Molti degli attentatori degli ultimi mesi, a cominciare da quelli di Londra, ma se ne potrebbero citare tanti, rispondono a questa tipologia, che non ha reato che lo persegue e che non ha, soprattutto, strumenti per contrastarla. Tutte le forze di intelligence, e mi riferisco soprattutto a quelli che, come me, su queste cose lavorano e studiano, stanno preconizzando l'utilizzo di forme preventive, perché, purtroppo, verso questa nuova minaccia non c'è possibilità di agire solo repressivamente. Non stiamo discutendo di una cosa astratta; stiamo discutendo e stiamo dando alle nostre forze dell'ordine la capacità di intervenire su un fenomeno che fino a oggi ci ha paralizzati. Vedete, non lo voglio dire astrattamente, vi voglio raccontare una storia, che grazie ai ROS, che l'hanno in qualche maniera trattata, possiamo vedere alla luce degli occhi nel nostro Paese.
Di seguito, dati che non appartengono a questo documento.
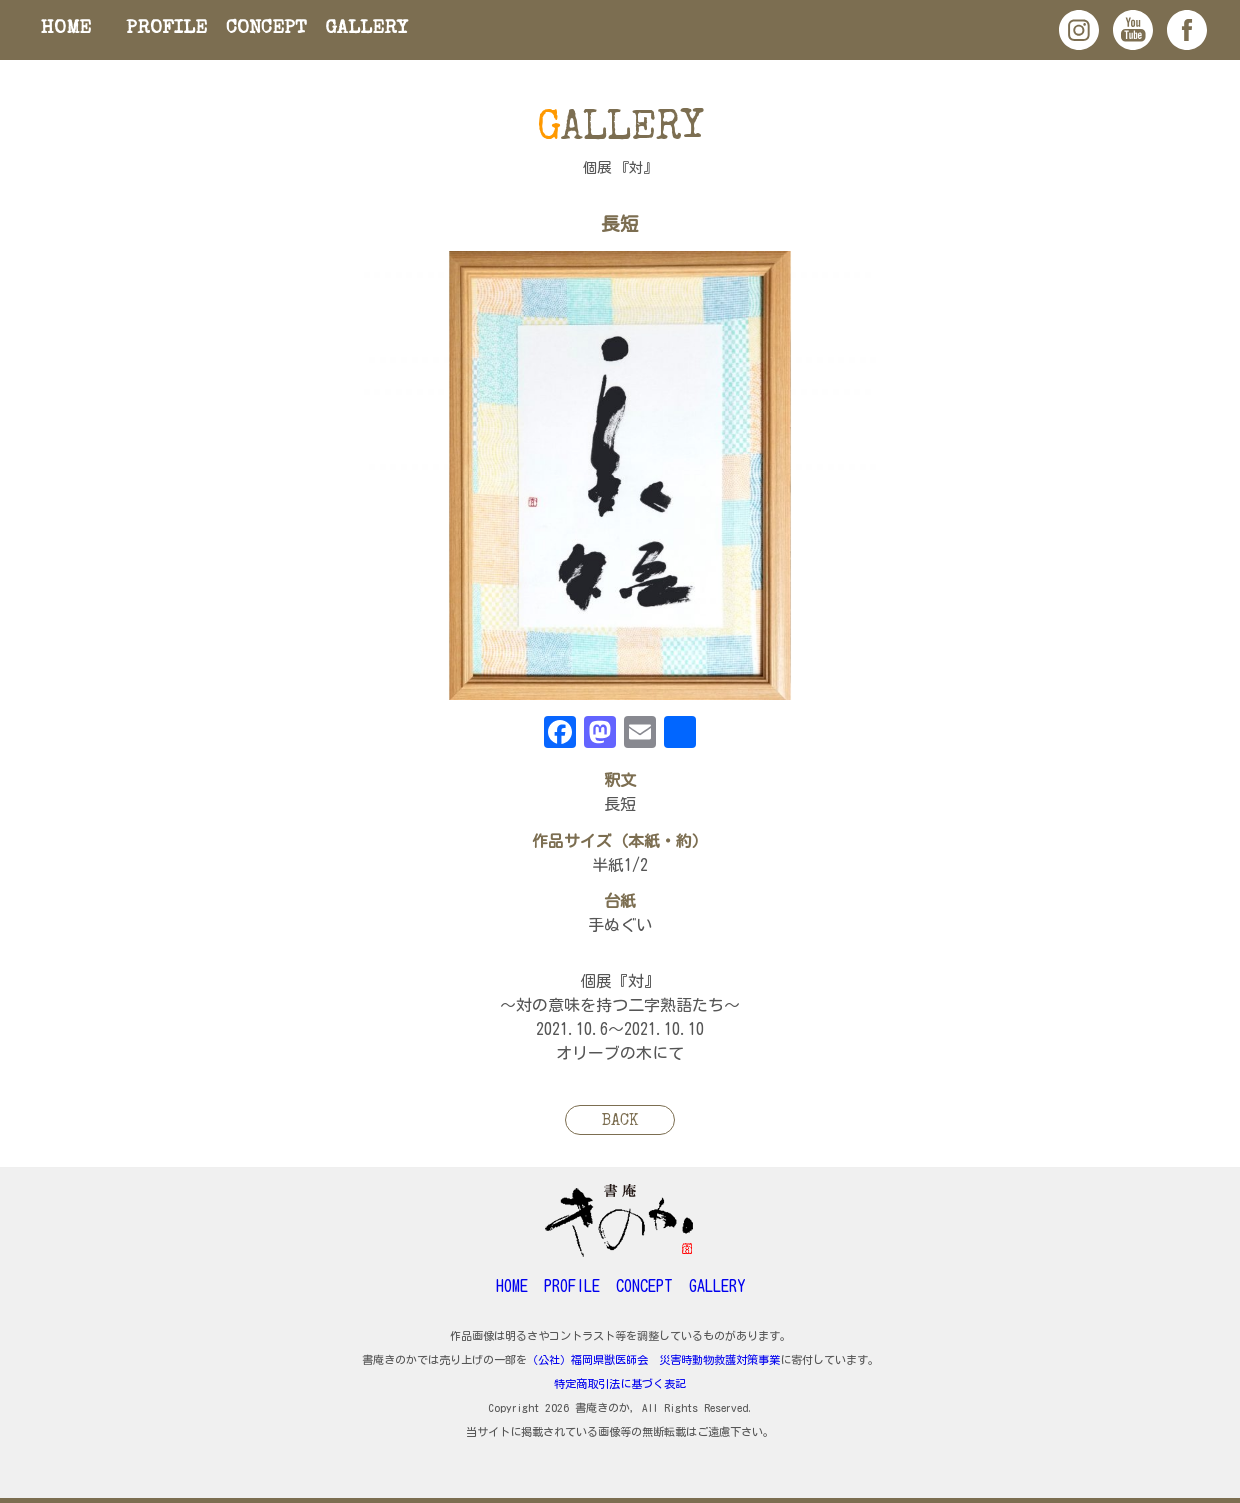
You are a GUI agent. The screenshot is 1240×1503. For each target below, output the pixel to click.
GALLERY (366, 29)
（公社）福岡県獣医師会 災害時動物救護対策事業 (653, 1359)
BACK (620, 1122)
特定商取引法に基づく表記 (620, 1383)
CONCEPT (266, 29)
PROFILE (166, 29)
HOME (66, 29)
È la storia di Meriem Rehaily, nata nel 1995, studentessa al terzo anno presso l'Istituto “De Nicola” di Piove di Sacco. Meriem, che era brava in informatica, faceva un certo uso dei computer, ma, soprattutto, la sua insegnante si rende conto, dai propri temi, dai temi che fa, che c'è una qualche difficoltà con questa ragazza, perché tratta argomenti molto delicati e in una maniera non bella.

Meriem a un certo punto comincia a scappare di casa. Il babbo, che è perfettamente integrato, non è un ottentotto, è un cittadino di origine marocchina perfettamente integrato, va dai carabinieri a dirgli che sua figlia scappa di casa. Sua figlia, come si può dire, a un certo punto si allontana e sparisce. Si capisce che nell'istituto c'erano state fughe di notizie e utilizzo improprio di computer. Si capisce che da quel computer è partita una lista di poliziotti italiani che è finita come obiettivo su un sito riconducibile allo Stato Islamico. Quando la procura di Venezia decide di farla arrestare, Meriem era già in Siria, dove tuttora è, a Raqqa. Noi non ci stiamo occupando di cose lontano da noi.
Noi ci stiamo occupando di prevenire il terrorismo che possiamo avere anche dentro di noi, e su questo dovremmo essere un po' più nitidi, come siamo stati oggi.